━━ AUSGANGSTEXT ━━
OGH 6Ob716/89

OGH6Ob716/8921.12.1989

Der Oberste Gerichtshof hat als Revisionsgericht durch den Senatspräsidenten des Obersten Gerichtshofes Dr. Samsegger als Vorsitzenden und durch die Hofräte des Obersten Gerichtshofes Dr. Schobel, Dr. Melber, Dr. Schlosser und Dr. Redl als weitere Richter in der Rechtssache der klagenden Parteien 1.) Günther R***, Angestellter, 2.) Christa R***-S***, Angestellte, beide Erlosenstraße 14, 6850 Dornbirn, vertreten durch Dr. Gottfried Waibel, Rechtsanwalt in Dornbirn, wider die beklagte Partei Herbert D***, Landwirt, 6867 Schwarzenberg 251, vertreten durch Dr. Norbert Margreiter, Rechtsanwalt in Bezau, wegen Duldung einer Dienstbarkeit, infolge Revision der beklagten Partei gegen das Urteil des Landesgerichtes Feldkirch als Berufungsgerichtes vom 19. September 1989, GZ 1 b R 140/89-10, womit infolge Berufung der klagenden Parteien das Urteil des Bezirksgerichtes Bezau vom 31. Mai 1989, GZ 2 C 285/89-5, abgeändert wurde, in nichtöffentlicher Sitzung zu Recht erkannt:

 

Spruch:

Der Revision wird Folge gegeben. Das Urteil des Berufungsgerichtes wird dahin abgeändert, daß die Entscheidung des Erstgerichtes wiederhergestellt wird.

Die klagenden Parteien sind zur ungeteilten Hand schuldig, der beklagten Partei binnen 14 Tagen die mit S 6.979,23 bestimmten Kosten des Berufungsverfahrens (darin enthalten S 1.163,20 Umsatzsteuer) und die mit S 5.122,08 bestimmten Kosten des Revisionsverfahrens (darin enthalten S 603,68 Umsatzsteuer und S 1.500,00 Barauslagen) zu ersetzen.
━━━
━━ BEREITGESTELLTE ZEILEN ━━
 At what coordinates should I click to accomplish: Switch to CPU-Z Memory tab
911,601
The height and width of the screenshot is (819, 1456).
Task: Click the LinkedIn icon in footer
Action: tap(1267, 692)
━━━
> _AUFGABEN_
**a.** Gib die OGH-Entscheidung von „Der Revision wird“ bis einschließlich „Barauslagen) zu ersetzen.“ wörtlich wieder.
**b.** Führe die OGH-Entscheidung nach ihrem letzten Satz weiter.

> _ANTWORTEN_
**a.**
Der Revision wird Folge gegeben. Das Urteil des Berufungsgerichtes wird dahin abgeändert, daß die Entscheidung des Erstgerichtes wiederhergestellt wird.

Die klagenden Parteien sind zur ungeteilten Hand schuldig, der beklagten Partei binnen 14 Tagen die mit S 6.979,23 bestimmten Kosten des Berufungsverfahrens (darin enthalten S 1.163,20 Umsatzsteuer) und die mit S 5.122,08 bestimmten Kosten des Revisionsverfahrens (darin enthalten S 603,68 Umsatzsteuer und S 1.500,00 Barauslagen) zu ersetzen.

**b.**
Text

Entscheidungsgründe:

Auf einer dem Beklagten gehörigen Liegenschaft ist "die Dienstbarkeit des Fahrweges mit Dünger und Heu sowie das Führen einer einzelnen Kuh von der engen Stelle am nördlichen Ende der Gp. 1878 über die Gp. 10.047 zu Gunsten der Bp. 144 in EZ 197 dieses Hauptbuches einverleibt". Das herrschende Gut steht im Eigentum der Kläger. Die Liegenschaften der Streitteile sind eingezäunt. Die Dienstbarkeit wird seit jedenfalls 35 Jahren derart ausgeübt, daß von einem Weg durch eine 3,9 m breite Zaunöffnung auf die Liegenschaft des Beklagten gefahren wird und dann durch eine 3,10 m breite Öffnung eines Zaunes (der zu dem entlang des Weges verlaufenden Zaun etwa einen rechten Winkel bildet) weitergefahren wird. Der 3,10 m breite Durchlaß wird durch zwei ca 15 cm starke quadratische Holzpfosten gebildet, die durch entfernbare Querbalken verbunden sind. Die Wegtrasse führt von der ersterwähnten Zaunöffnung in einem Winkel von etwa 45o zu dem 3,10 m breiten Durchlaß. Mit den früher verwendeten Fahrzeugen bzw Fuhrwerken konnte der Durchlaß problemlos benützt werden. Die Durchfahrt mit breiten Traktoren oder breiten Schleppern, wie sie heutzutage zur landwirtschaftlichen Bewirtschaftung von Wiesen benützt werden, ist hingegen mit erheblichen Schwierigkeiten verbunden. Ein Zu- und Abfahren ist teilweise nur durch Reversieren und bei Gefahr eines Anfahrens an die beiden Pfosten möglich. Wegen dieser Schwierigkeiten hat der Landwirt, der das Grundstück der Kläger in den Jahren 1987 und 1988 bewirtschaftete, eine Weiterbewirtschaftung abgelehnt.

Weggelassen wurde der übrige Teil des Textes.